__Exercise details__. Only an exact reprint of all the data is acceptable.
++++++
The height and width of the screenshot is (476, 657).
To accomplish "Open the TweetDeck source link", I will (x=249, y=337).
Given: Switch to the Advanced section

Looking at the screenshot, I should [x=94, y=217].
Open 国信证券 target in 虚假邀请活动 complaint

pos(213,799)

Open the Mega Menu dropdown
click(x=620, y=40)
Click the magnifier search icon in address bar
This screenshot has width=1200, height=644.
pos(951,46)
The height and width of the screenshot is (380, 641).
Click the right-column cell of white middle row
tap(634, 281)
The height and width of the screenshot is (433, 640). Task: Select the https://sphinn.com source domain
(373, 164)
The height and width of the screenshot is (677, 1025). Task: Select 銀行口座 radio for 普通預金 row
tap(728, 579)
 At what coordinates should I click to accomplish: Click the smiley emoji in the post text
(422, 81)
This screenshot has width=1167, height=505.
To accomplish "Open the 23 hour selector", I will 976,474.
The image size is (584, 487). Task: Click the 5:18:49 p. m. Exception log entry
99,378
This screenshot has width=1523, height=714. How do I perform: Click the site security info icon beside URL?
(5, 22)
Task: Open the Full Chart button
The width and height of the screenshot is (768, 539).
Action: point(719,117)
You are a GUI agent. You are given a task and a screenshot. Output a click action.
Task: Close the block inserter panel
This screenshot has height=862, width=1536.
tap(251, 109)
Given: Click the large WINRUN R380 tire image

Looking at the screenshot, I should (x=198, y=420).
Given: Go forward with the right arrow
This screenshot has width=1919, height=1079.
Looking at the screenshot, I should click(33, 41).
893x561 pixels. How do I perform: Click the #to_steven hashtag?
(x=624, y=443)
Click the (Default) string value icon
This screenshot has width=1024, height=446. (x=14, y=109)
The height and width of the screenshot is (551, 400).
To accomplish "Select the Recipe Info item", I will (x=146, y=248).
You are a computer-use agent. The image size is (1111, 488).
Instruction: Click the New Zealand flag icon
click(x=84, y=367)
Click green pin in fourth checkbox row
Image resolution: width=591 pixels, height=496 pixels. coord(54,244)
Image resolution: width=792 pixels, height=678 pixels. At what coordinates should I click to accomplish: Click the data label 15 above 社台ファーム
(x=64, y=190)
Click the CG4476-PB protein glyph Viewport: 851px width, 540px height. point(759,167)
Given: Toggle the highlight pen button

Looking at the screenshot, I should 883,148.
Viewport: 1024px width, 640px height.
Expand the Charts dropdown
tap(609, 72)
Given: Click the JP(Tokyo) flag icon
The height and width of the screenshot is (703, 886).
++++++
__Answer area__.
The height and width of the screenshot is (476, 657).
To accomplish "Open the TweetDeck source link", I will (x=249, y=337).
Given: Switch to the Advanced section

Looking at the screenshot, I should [x=94, y=217].
Open 国信证券 target in 虚假邀请活动 complaint

pos(213,799)

Open the Mega Menu dropdown
click(x=620, y=40)
Click the magnifier search icon in address bar
This screenshot has width=1200, height=644.
pos(951,46)
The height and width of the screenshot is (380, 641).
Click the right-column cell of white middle row
tap(634, 281)
The height and width of the screenshot is (433, 640). Task: Select the https://sphinn.com source domain
(373, 164)
The height and width of the screenshot is (677, 1025). Task: Select 銀行口座 radio for 普通預金 row
tap(728, 579)
 At what coordinates should I click to accomplish: Click the smiley emoji in the post text
(422, 81)
This screenshot has width=1167, height=505.
To accomplish "Open the 23 hour selector", I will 976,474.
The image size is (584, 487). Task: Click the 5:18:49 p. m. Exception log entry
99,378
This screenshot has width=1523, height=714. How do I perform: Click the site security info icon beside URL?
(5, 22)
Task: Open the Full Chart button
The width and height of the screenshot is (768, 539).
Action: point(719,117)
You are a GUI agent. You are given a task and a screenshot. Output a click action.
Task: Close the block inserter panel
This screenshot has height=862, width=1536.
tap(251, 109)
Given: Click the large WINRUN R380 tire image

Looking at the screenshot, I should (x=198, y=420).
Given: Go forward with the right arrow
This screenshot has width=1919, height=1079.
Looking at the screenshot, I should click(33, 41).
893x561 pixels. How do I perform: Click the #to_steven hashtag?
(x=624, y=443)
Click the (Default) string value icon
This screenshot has width=1024, height=446. (x=14, y=109)
The height and width of the screenshot is (551, 400).
To accomplish "Select the Recipe Info item", I will (x=146, y=248).
You are a computer-use agent. The image size is (1111, 488).
Instruction: Click the New Zealand flag icon
click(x=84, y=367)
Click green pin in fourth checkbox row
Image resolution: width=591 pixels, height=496 pixels. coord(54,244)
Image resolution: width=792 pixels, height=678 pixels. At what coordinates should I click to accomplish: Click the data label 15 above 社台ファーム
(x=64, y=190)
Click the CG4476-PB protein glyph Viewport: 851px width, 540px height. point(759,167)
Given: Toggle the highlight pen button

Looking at the screenshot, I should 883,148.
Viewport: 1024px width, 640px height.
Expand the Charts dropdown
tap(609, 72)
Given: Click the JP(Tokyo) flag icon
The height and width of the screenshot is (703, 886).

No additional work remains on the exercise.